=== ACTIVITY ===
What you hand back must match the listing exactly.

SOURCE DATA section start

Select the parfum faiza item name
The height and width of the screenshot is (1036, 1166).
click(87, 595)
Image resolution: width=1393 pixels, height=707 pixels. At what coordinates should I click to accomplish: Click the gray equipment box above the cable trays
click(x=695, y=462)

SOURCE DATA section end

=== EXERCISE ANSWER ===
Select the parfum faiza item name
The height and width of the screenshot is (1036, 1166).
click(87, 595)
Image resolution: width=1393 pixels, height=707 pixels. At what coordinates should I click to accomplish: Click the gray equipment box above the cable trays
click(x=695, y=462)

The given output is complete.